TASK DIRECTIONS –
Search the entries below for the word "Given" and copy each line that has it.

DATA EXTRACTS –

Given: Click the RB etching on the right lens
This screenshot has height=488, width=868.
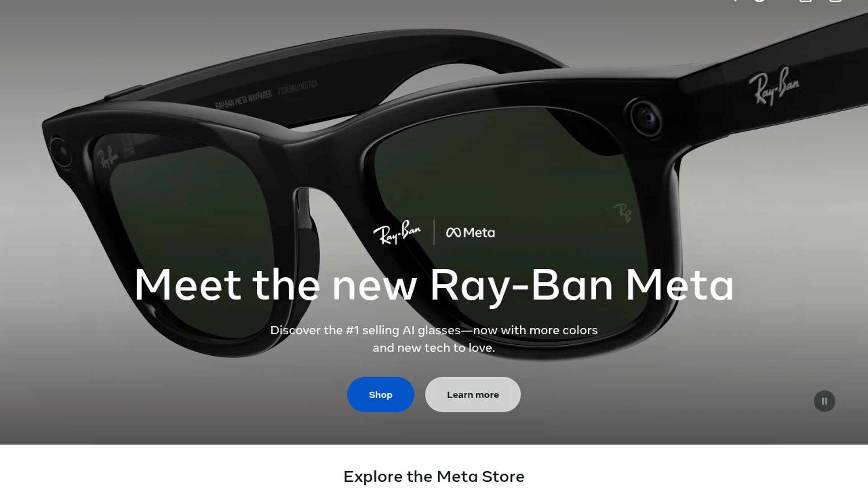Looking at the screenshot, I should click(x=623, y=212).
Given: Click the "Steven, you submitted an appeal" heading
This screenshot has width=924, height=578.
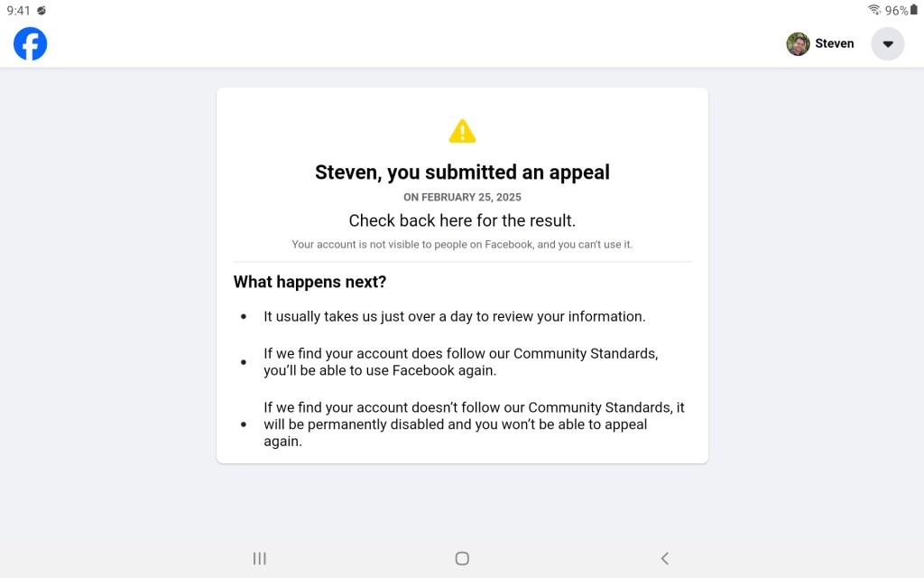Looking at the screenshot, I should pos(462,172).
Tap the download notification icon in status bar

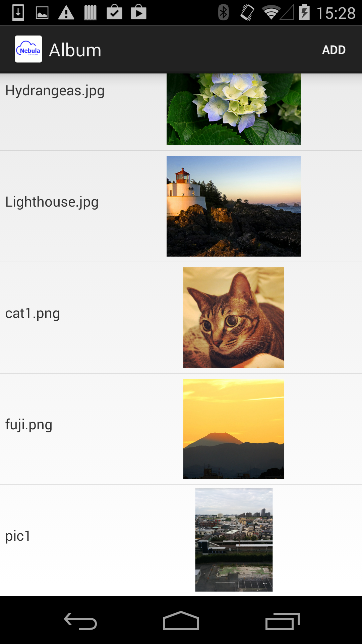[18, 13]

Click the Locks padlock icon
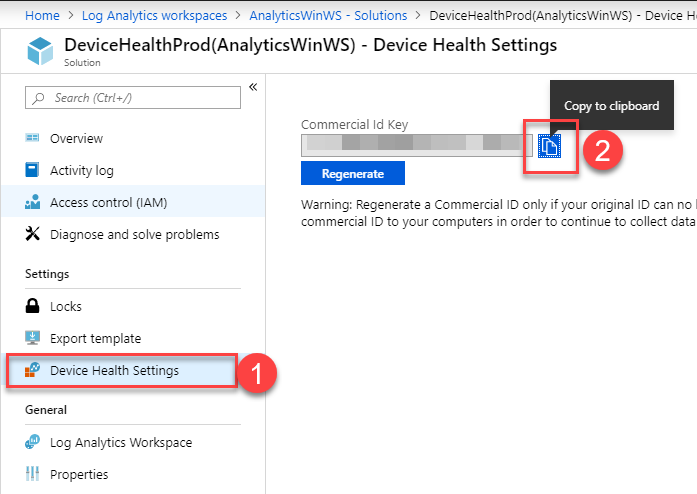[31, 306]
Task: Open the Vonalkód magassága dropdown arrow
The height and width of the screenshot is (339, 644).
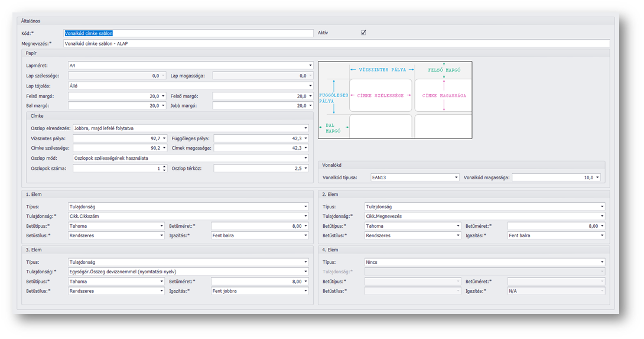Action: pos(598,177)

...

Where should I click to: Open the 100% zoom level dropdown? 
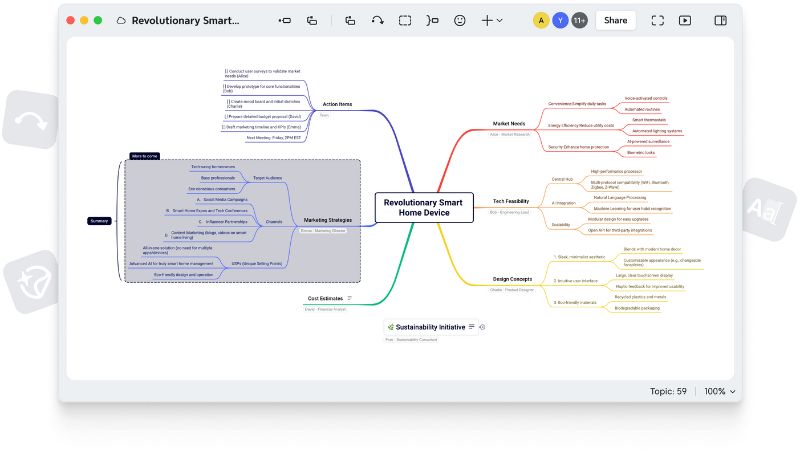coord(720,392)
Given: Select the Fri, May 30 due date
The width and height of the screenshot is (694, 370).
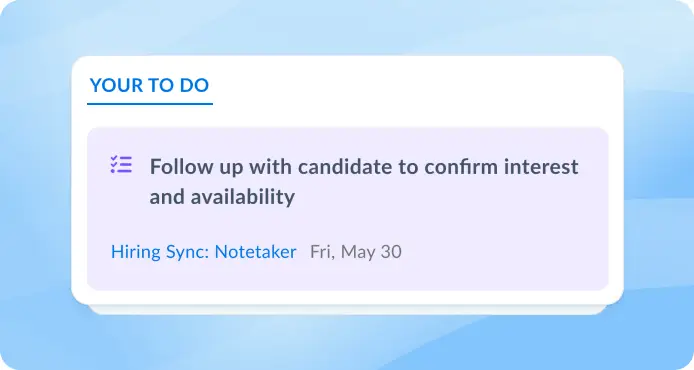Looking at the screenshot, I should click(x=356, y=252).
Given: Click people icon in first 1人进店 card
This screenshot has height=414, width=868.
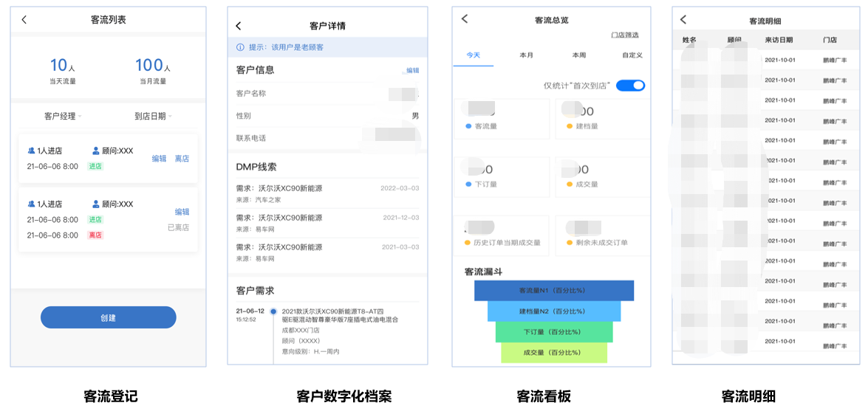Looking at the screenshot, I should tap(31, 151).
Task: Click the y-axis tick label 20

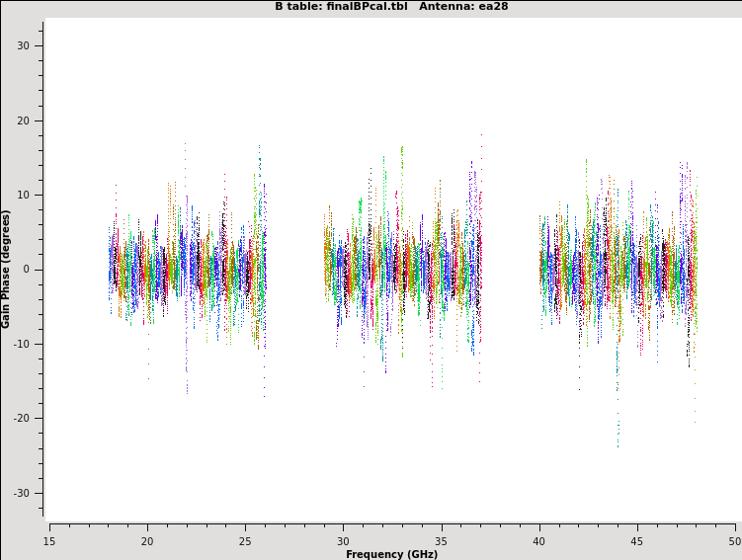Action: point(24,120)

...

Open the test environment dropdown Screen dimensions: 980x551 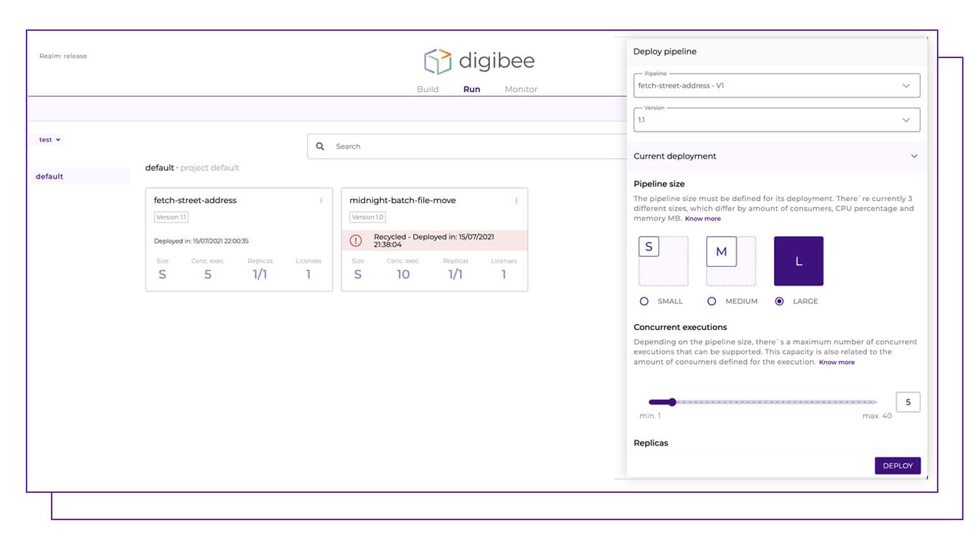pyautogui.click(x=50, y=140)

EXERCISE SOLUTION –
Given: Click the RB etching on the right lens
Given: Click the "Steven, you submitted an appeal" heading
Given: Select the Fri, May 30 due date
Given: Click people icon in first 1人进店 card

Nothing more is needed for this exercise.